Q. What's your guidance for inserting organization names in parentheses? For example, on first mention, the WMO is often written thus: "... the World Meteorological Organization (WMO) said Thursday." For me, the () are unnecessary, but others appear to disagree. My question is: How to decide when the () are needed and when they're not needed. – from Tokyo on Wed, Jul 27, 2016

A. See AVOID AWARD CONSTRUCTIONS in the "abbreviations and acronyms" entry.

Q. When referencing the regions of the U.S. (West, East, North, South), should they be capitalized? On a global scale, should West, East, Western world, Eastern world, Eastern Hemisphere, Western Hemisphere be capped as shown here? – from Portland, Ore. on Wed, Jul 27, 2016

A. Yes. See "directions and regions" and "hemisphere" entries.

Q. I believe this is correct: We use a variety of methods to identify problems and plan solutions. But, my colleague believes there should be another 'to' in there: ...to identify problems and to plan solutions. Which is correct? – from Encinitas, Calif. on Wed, Jul 27, 2016

A. Your phrasing is more conversational and natural. I'd leave it as is.
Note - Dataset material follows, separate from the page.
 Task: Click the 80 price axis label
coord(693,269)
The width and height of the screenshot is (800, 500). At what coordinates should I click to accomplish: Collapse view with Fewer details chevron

Q. I've not seen this case addressed in rules about commas, question marks and quotes. Should there be a comma anywhere in the vicinity of the question mark in the following quote? %uFFFFWe had been having conversations about it internally, and when we asked businesses, %uFFFFTruly, does anyone want this?%uFFFF we had a great response,%uFFFF Miller said. – from Des Moines, Iowa on Wed, Jul 27, 2016

A. It's covered in the MISCELLANEOUS section of the "question mark" entry. In brief, the question mark isn't followed by a comma in an attribution.

Q. should money laundering as an adjective be hyphenated? – from New York on Wed, Jul 27, 2016

A. Generally it's a noun phrase without a hyphen in such formulations as money laundering charges, money laundering scheme.

Q. Is it turbo machinery, turbo-machinery or turbomachinery? What about other words that start with "turbo"? Is there a specific rule to be followed when it comes to this prefix? Thanks – from San Francisco on Wed, Jul 27, 2016

A. The dictionary doesn't hyphenate terms that use the combining form turbo. Generally AP stories spell it turbomachinery.

Q. Is a comma needed after the time in the following example? The picnic will take place at 4 p.m. Sunday. – from St. Paul , Minn. on Wed, Jul 27, 2016

A. No comma.

Q. I've noticed this kind of usage creep into government speak: "The public comment process will inform the agency's decision on XYZ." I don't think a process can "inform" decisions. What would be a more proper use of the term "inform" in this context? – from St. Paul , Minn. on Wed, Jul 27, 2016

A. Presumably it means something like ... public comments will be taken into consideration ... or will influence ... the agency's decision.

Q. I know the AP recommends not using the word "elderly" unless pertinent to the story. What do you suggest a writer use in place of "elderly," particularly in the following instance, "non-elderly beneficiaries who use mental health services." – from BROOKLYN, N.Y. on Wed, Jul 27, 2016

A. Try ... all beneficiaries who use ... or, people of all ages who use ... or, adults and young people who use ...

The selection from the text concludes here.